I don’t care about this. This doesn’t matter anymore. I’m not that kid, I don’t even think they’re those kids anymore. I wouldn’t know, but - I don’t really care either.
“You know, sometimes people don’t realise that not everyone interacts with their realities the same way.” She says, crouching, looking down at her own reflection.
“The tiniest divergence from the norm that can mess with an entire system, like a domino – No, like a pebble against water – like a rock when you throw it into the lake like this” And she stretched her arm to grab a nearby pebble, and threw it at a slant into the water, so that it bounced a few times before plopping in and sinking to the bottom. “The waves around it expand, then the rock breaks through the water barrier and the rings, on the water…” Squinting her eyes, focusing on the diminishing ripples in the water in front of her, she continues, “The infinite and ever-expanding rings around the point at which the tiny pebble lands; those rings touch all the way through the lake. They touch the shore over on that side. And it’s just this tiny rock that made all of that happen, and it’s such a minuscule pebble, isn’t it?” She reaches out again and grabs another, even smaller, pebble. Looking at it and inadvertently letting out an excited smile she says in a surprisingly loud volume, “Who cares about a damn rock, right?!” She is looking right ahead when she finishes speaking those words to herself, to her reflection, to anyone or anything willing to listen. This rock she throws straight into the water as hard as she can. No bouncing, just a messy splatter.
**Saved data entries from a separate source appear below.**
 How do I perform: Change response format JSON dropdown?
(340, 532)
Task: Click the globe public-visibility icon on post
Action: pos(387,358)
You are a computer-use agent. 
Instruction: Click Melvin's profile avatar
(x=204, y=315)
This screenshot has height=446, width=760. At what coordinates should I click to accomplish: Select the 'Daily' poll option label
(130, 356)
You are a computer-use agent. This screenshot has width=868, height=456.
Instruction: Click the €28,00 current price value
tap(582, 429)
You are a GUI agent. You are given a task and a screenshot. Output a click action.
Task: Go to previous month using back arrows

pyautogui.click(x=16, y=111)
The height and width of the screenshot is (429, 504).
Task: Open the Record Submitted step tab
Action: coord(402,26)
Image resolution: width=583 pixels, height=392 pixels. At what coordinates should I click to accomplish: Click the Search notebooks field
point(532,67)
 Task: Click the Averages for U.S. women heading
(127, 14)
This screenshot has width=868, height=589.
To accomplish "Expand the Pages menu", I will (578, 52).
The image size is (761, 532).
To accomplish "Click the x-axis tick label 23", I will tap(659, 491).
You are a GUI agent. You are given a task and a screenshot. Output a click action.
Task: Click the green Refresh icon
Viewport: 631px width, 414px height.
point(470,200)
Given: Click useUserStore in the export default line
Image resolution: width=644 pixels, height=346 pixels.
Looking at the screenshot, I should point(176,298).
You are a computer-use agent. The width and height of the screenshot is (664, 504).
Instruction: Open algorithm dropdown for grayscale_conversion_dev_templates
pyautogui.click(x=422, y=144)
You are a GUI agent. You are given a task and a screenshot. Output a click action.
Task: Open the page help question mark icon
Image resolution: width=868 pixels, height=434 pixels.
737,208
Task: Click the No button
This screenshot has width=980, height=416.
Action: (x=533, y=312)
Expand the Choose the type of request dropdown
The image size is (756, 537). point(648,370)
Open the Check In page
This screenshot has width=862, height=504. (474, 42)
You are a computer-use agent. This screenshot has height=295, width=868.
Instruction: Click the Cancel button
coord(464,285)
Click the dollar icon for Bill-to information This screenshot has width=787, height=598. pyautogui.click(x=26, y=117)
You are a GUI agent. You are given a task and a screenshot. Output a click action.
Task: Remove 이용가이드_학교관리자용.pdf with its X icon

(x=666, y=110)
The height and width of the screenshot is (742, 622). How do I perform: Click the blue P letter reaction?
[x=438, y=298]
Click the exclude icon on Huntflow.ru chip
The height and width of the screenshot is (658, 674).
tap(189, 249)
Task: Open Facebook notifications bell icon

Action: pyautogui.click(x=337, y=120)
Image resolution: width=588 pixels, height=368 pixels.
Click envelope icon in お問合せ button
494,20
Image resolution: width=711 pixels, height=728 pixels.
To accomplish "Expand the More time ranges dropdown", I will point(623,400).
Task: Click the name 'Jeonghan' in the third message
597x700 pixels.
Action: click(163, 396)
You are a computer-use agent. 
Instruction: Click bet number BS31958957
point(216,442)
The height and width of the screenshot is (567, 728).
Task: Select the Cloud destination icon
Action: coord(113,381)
She incorporates herself and looks down at what’s in front of her. She glances at the old camp site, where the noisy resentment will now begin to quiet down. She looks down to where the reflection presented itself, barely lingering now but still yet present, as it would be for ever. But for probably the first time in a long time, she is in control. And without looking any further, she clenches her teeth and jumps up as far as her muscles will take her. Stretching herself even further as she did so and pushing down her feet against the rock with all her force and already mid-air now – letting her legs be the last thing to power her body before flying.
Splash. The cold envelops every inch of her, she suspends herself underwater, taking a second to get used to this new environment. The freeing, fresh feeling of being alive. She takes the silence in, the darkness and the cold and nothingness surrounding her. Yet she feels no discomfort, no fear. She is the conqueror who reigns over all that surrounds her. Still, she doesn’t dare open her eyes, in case a mouthful of spiky teeth and a crushing jaw is all she sees. It’s not. There are no sharks in this lake.